The causes for earthquakes between 50 and 300 km depth are enigmatic, since rocks cannot simply break at those depths due to the confining pressure. Thermal runaway is a mechanism that could result in earthquake-like failure without actually breaking the rock. Ductile deformation results in heating, which in turn results in weakening of the rock. However, researchers have found that the stresses needed for this mechanism are really large (and therefore very hard to reach). In their study, M. Thielmann and colleagues use numerical models to combine the heating mechanism with another weakening mechanism, namely grain size reduction. They find that this second mechanism aids thermal weakening and significantly reduces the stress necessary for thermal runaway (in particular when we consider a rock which is made up of more than one mineral), which in turn makes it more likely that this mechanism is indeed the cause for intermediate-depth earthquakes.


Persistent oceanic anoxia and elevated extinction rates separate the Cambrian and Ordovician radiations
Matthew R. Saltzman et al., The Ohio State University, Columbus, Ohio, USA. Published online ahead of print on 28 July 2015; http://dx.doi.org/10.1130/G36814.1.

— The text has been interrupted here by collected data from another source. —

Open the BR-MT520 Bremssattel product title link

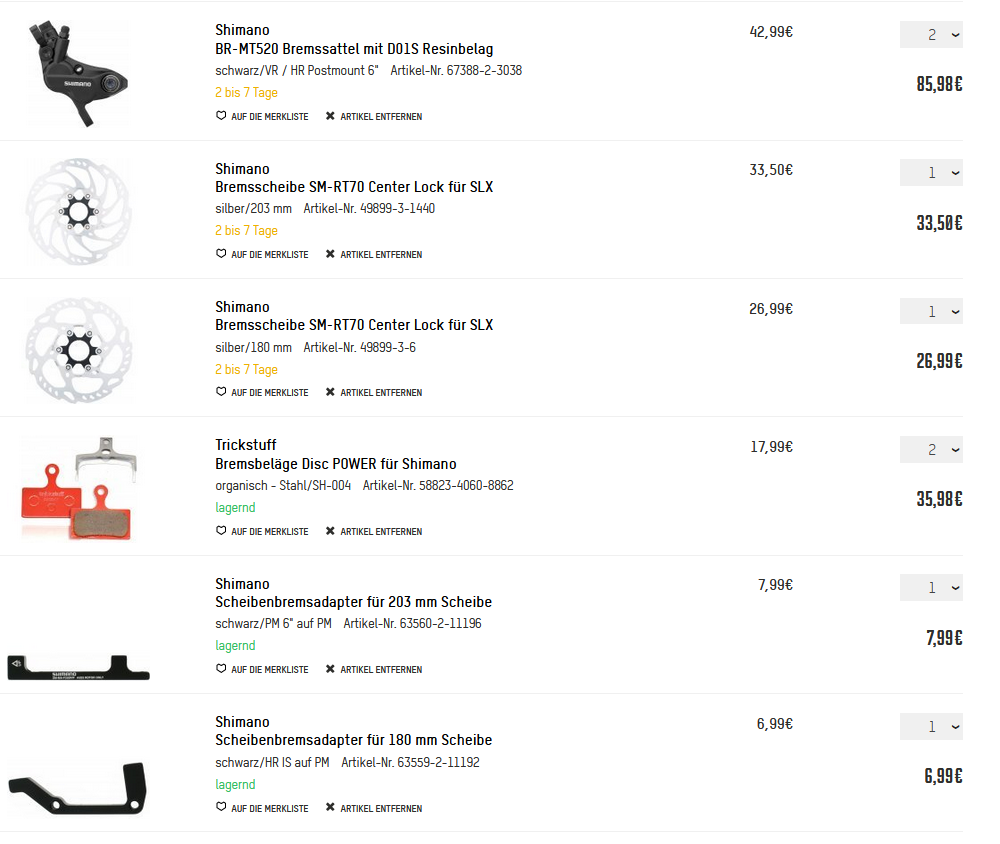pyautogui.click(x=354, y=49)
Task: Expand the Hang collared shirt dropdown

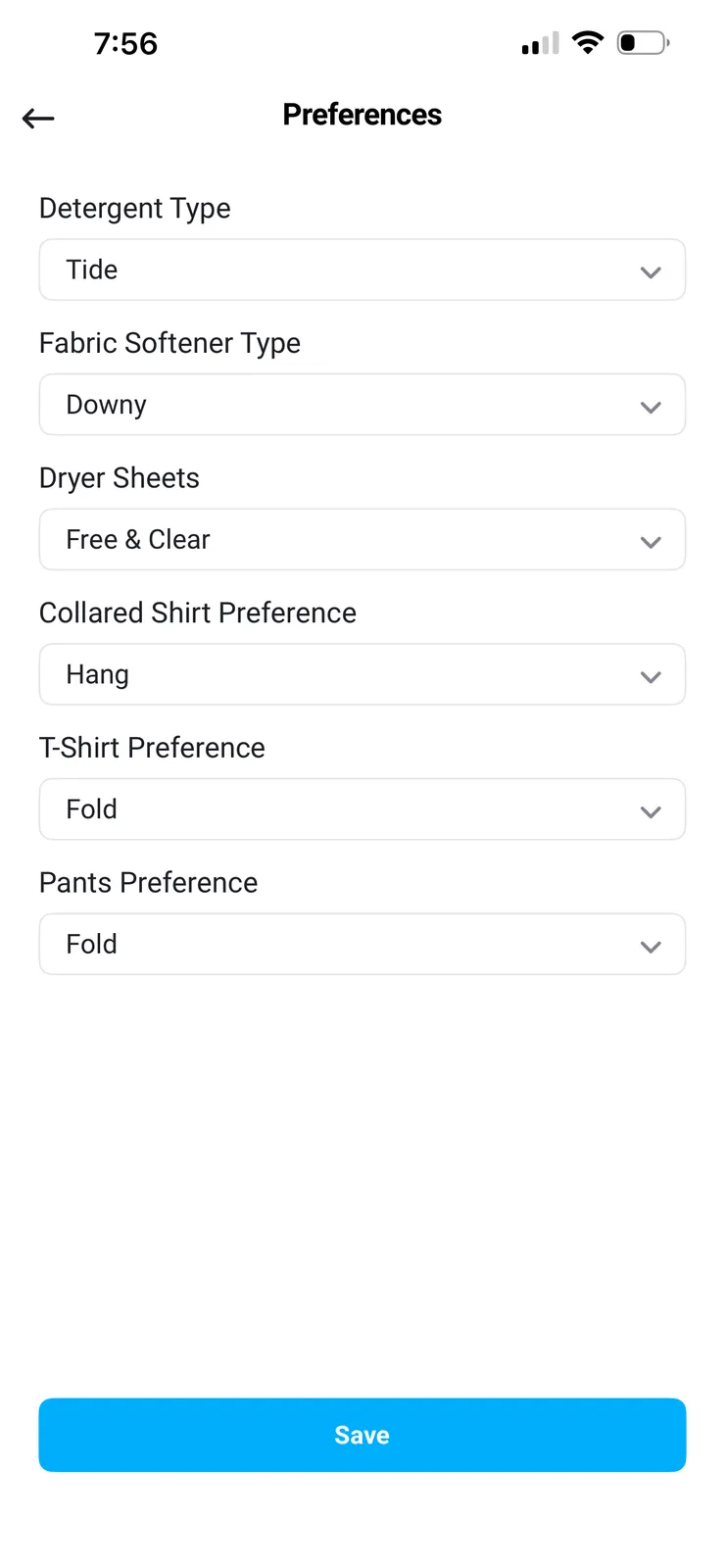Action: pos(362,674)
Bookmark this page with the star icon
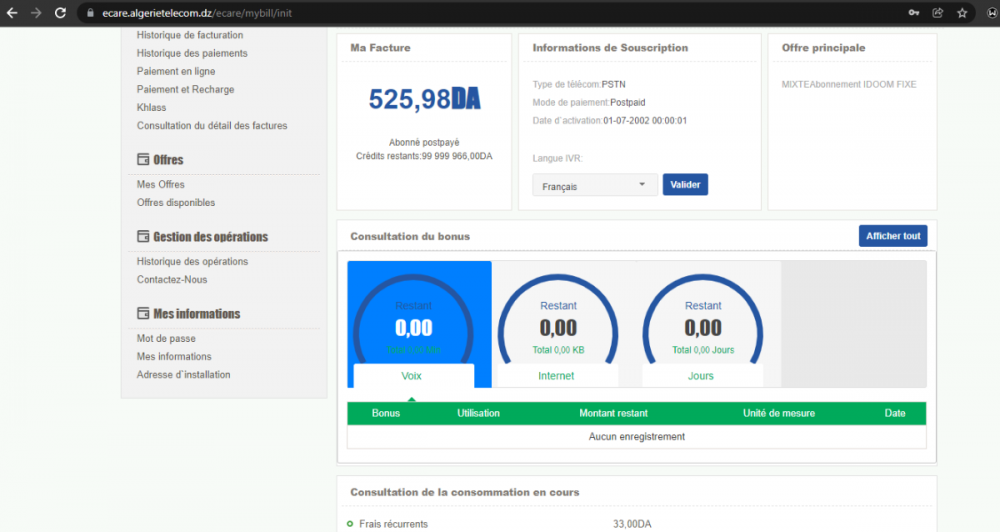 962,13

Recurrent mass extinction events (at "biomere" -- a biostratigraphic unit -- boundaries) characterize the middle Cambrian to Early Ordovician (Tremadocian) time interval that is between the major Cambrian and Ordovician radiations of animal life. A role for anoxia in maintaining elevated extinction rates in the late Cambrian has been proposed based on coincidence of an extinction with positive excursions in delta-13Ccarb and delta-34SCAS (CAS = carbonate-associated sulfate). Here, Matthew Saltzman and colleagues examine an Early Ordovician extinction event at the base of the North American Stairsian Stage (upper Tremadocian), and demonstrate concurrent onset of positive excursions in delta-13C and delta-34S inferred to reflect enhanced organic matter burial under anoxic waters. Sea-level rise may have brought anoxic waters onto the shelf to initiate extinctions. The evidence for delta-13C excursions and elevated extinction rates appears to wane in the Tremadocian, consistent with progressive oxygenation of the oceans reaching a threshold that helped facilitate initial stages of the Great Ordovician Biodiversification Event.